== Given data ==
[Begin]

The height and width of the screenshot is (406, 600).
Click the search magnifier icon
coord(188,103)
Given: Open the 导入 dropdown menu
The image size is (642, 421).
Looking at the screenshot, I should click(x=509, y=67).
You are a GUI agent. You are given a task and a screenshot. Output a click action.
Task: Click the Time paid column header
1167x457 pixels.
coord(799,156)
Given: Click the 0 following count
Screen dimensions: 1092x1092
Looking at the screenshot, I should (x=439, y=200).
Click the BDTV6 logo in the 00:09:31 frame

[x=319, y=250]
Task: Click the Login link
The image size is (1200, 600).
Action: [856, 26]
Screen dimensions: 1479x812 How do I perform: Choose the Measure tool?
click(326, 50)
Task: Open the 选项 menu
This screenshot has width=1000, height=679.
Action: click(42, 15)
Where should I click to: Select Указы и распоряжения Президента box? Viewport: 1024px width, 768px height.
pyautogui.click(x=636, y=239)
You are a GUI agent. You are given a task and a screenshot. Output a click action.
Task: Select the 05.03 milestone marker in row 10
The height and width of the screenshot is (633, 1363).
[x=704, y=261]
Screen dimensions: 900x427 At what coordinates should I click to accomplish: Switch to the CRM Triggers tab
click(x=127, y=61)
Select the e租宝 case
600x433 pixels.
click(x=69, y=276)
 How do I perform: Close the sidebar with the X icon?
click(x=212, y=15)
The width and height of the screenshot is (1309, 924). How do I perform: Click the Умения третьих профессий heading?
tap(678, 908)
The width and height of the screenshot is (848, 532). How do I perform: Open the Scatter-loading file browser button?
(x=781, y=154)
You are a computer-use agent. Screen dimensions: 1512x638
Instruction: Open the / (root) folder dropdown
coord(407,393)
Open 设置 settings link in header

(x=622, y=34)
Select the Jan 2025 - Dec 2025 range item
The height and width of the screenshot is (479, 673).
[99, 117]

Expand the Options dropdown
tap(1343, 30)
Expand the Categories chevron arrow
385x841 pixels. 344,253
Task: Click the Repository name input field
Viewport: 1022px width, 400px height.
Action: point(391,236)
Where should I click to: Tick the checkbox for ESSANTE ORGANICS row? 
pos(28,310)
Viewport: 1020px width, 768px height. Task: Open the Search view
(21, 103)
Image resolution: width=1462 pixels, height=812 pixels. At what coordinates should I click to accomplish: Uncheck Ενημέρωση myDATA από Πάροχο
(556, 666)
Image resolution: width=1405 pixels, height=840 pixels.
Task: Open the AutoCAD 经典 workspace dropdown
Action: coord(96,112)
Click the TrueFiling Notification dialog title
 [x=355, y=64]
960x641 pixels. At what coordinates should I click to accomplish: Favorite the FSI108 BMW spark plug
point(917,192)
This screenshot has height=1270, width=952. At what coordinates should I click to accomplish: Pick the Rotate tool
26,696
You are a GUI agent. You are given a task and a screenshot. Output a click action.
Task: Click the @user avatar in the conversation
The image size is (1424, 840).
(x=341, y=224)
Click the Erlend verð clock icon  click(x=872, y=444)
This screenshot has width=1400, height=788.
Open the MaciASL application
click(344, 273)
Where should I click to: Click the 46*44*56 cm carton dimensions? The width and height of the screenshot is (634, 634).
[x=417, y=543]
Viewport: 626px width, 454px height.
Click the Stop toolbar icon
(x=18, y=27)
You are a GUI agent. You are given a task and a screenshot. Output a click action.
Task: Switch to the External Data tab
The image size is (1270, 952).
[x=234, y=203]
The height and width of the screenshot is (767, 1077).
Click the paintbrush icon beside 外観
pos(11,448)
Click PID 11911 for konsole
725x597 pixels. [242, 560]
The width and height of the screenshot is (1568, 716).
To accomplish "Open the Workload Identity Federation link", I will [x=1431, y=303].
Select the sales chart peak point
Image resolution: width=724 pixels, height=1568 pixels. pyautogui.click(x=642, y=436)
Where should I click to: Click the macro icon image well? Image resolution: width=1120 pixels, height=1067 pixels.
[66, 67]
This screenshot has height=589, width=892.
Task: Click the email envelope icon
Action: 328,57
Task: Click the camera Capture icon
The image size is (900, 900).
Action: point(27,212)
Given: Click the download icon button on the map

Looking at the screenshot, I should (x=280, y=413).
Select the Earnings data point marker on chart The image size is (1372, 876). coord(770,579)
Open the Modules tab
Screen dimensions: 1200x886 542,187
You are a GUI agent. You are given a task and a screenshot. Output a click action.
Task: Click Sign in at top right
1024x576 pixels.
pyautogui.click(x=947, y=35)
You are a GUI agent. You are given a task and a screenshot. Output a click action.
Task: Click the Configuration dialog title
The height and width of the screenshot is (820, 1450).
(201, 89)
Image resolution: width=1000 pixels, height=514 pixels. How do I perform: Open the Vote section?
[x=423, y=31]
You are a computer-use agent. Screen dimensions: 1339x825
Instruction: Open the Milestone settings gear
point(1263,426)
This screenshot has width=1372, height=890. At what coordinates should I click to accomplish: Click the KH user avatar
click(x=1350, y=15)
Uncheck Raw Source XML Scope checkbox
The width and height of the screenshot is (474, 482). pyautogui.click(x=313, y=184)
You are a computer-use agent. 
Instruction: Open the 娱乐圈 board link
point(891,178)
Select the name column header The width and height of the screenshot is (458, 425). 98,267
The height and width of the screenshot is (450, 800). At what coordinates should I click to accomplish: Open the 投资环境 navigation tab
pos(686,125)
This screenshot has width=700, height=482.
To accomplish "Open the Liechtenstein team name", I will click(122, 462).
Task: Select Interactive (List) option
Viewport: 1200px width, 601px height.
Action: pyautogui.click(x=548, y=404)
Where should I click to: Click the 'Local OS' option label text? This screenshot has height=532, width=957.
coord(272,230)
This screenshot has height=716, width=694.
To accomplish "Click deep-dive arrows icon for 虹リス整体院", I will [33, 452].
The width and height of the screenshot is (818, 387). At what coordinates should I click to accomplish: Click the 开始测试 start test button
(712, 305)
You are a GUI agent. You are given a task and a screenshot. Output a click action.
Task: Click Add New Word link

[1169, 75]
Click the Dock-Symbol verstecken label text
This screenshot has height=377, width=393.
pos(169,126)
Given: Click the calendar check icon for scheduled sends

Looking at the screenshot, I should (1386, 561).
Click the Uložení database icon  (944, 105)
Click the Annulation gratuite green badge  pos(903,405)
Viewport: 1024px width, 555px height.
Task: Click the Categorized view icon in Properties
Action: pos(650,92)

[End]

== Your objective ==
Return each line of the material above that contains the string "checkbox", treating uppercase and lowercase as different.

== Output for this exercise ==
Where should I click to: Tick the checkbox for ESSANTE ORGANICS row? 
Uncheck Raw Source XML Scope checkbox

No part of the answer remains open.